Tâche
D'après le texte sur les ethnies minoritaires menacées, dans quelles langues les O Du communiquent-ils entre eux ?

Cinq ethnies minoritaires menacées de disparition

Perdre son identité culturelle peut mettre fin à l’existence d’un peuple. C’est le cas de cinq minorités ethniques à la population peu importante, qui perdent progressivement leurs langue, écriture, habillement, us et coutumes.

Une fête traditionnelle des Brâu.

Les Si La, O Du, Brâu, Ro Mam et Pu Péo sont cinq ethnies minoritaires comptant chacune moins de 1.000 personnes. Bien que le Parti et l’État aient mis en place des politiques de soutien en leur faveur, leurs traditions se perdent peu à peu : elles n’utilisent quasiment plus leur langue, elles ne portent plus leurs costumes traditionnels, leurs fêtes et coutumes spécifiques ne sont plus guère pratiquées. Elles sont peu à peu assimilées à d’autres groupes ethniques.

La langue, pilier de l’identité culturelle

Ainsi, l’ethnie O Du ne compte plus que 91 familles, soit 432 personnes, qui vivent essentiellement dans le village de Vang Môn, commune de Nga My, district de Tuong Duong, province de Nghê An (Centre). Cohabitant avec les Thái, Kinh et Kho Mú, les O Du communiquent entre eux avec les langues de ces trois ethnies, et n’utilisent plus leur langue maternelle. Le nombre de gens qui connaissent la langue O Du (famille linguistique austro-asiatique) à Vang Môn peut se compter sur les doigts d’une main. Il s’agit principalement de personnes de plus de 70 ans. Même dans la plus ancienne invocation rituelle des O Du utilisée lors des cérémonies de culte, plus de 70% des mots sont tirés de la langue Thái (famille linguistique Tai-Kadai).

Une maison sur pilotis des O Du.

Données pour localiser des cibles visibles:

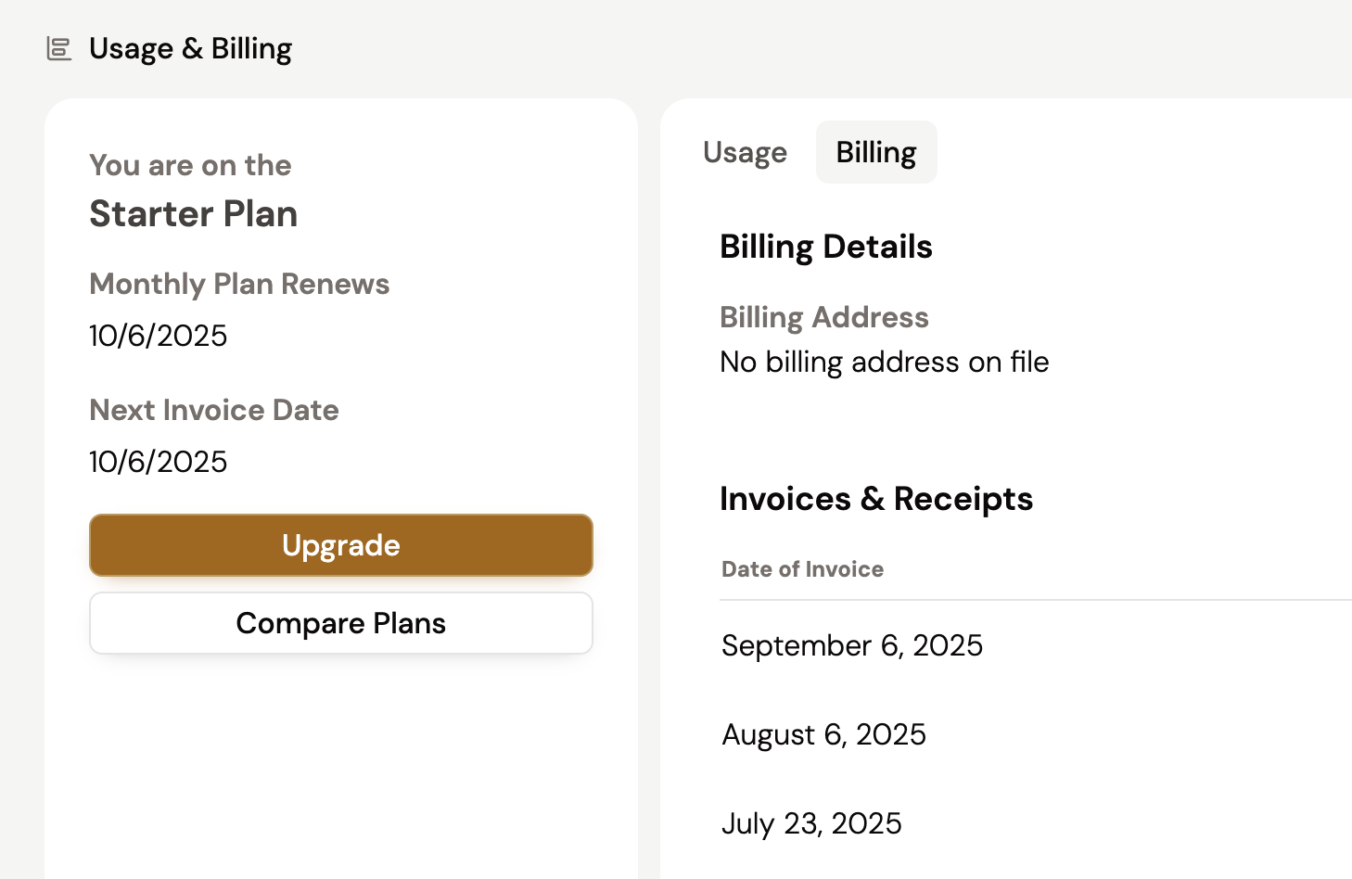Select the Billing tab

[x=876, y=152]
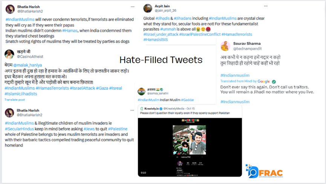This screenshot has height=184, width=326.
Task: Open the lower Bhatia Harish avatar
Action: coord(9,113)
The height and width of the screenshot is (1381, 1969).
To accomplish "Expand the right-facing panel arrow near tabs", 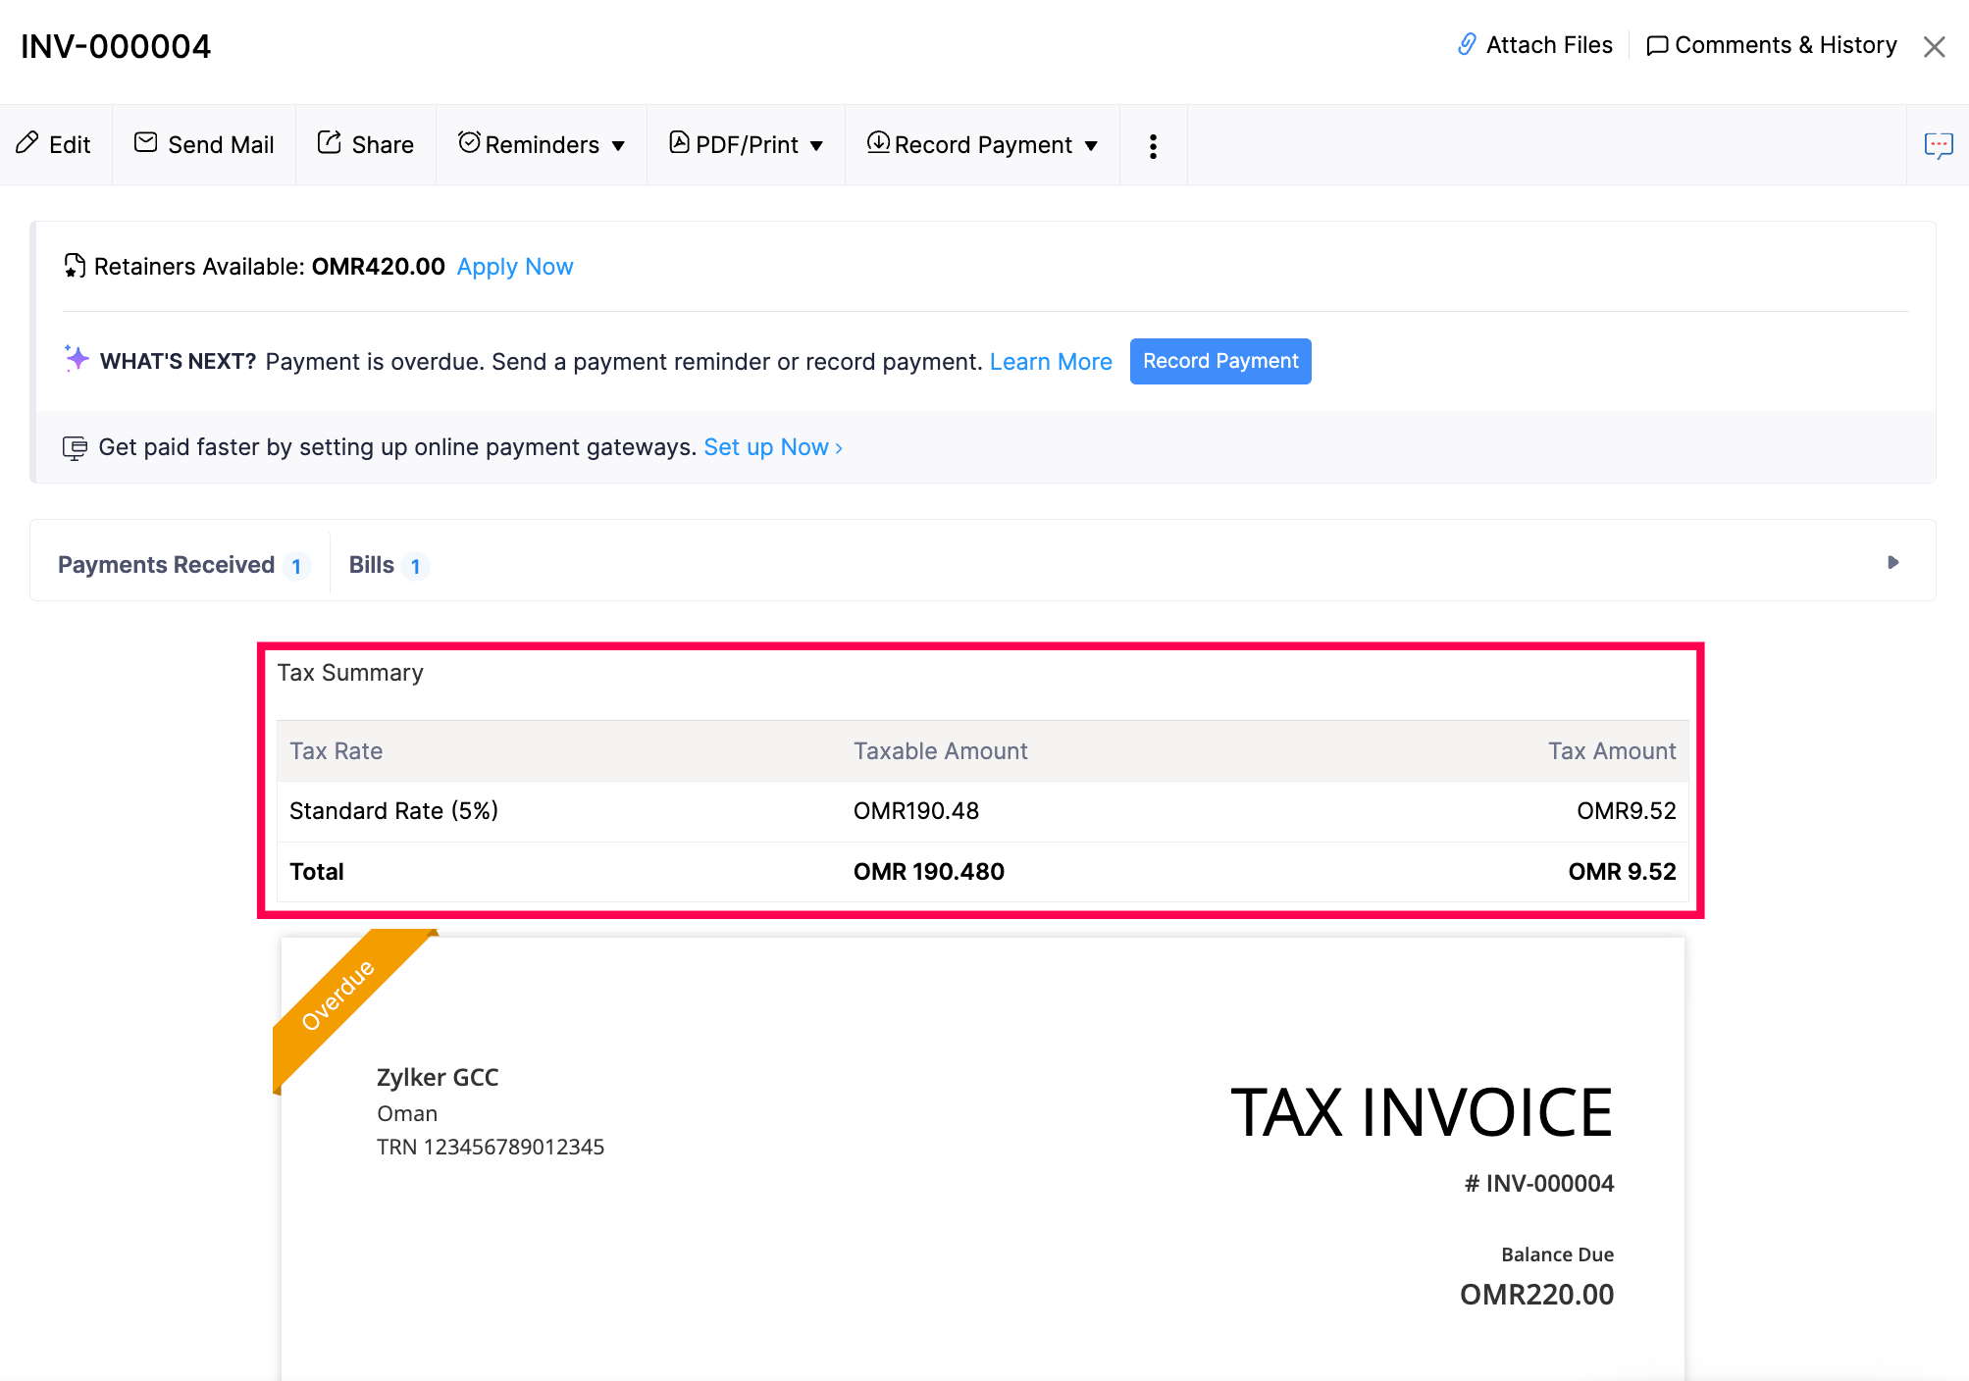I will coord(1892,563).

Réponse détaillée
Ils communiquent dans les langues des Thái, des Kinh et des Kho Mú.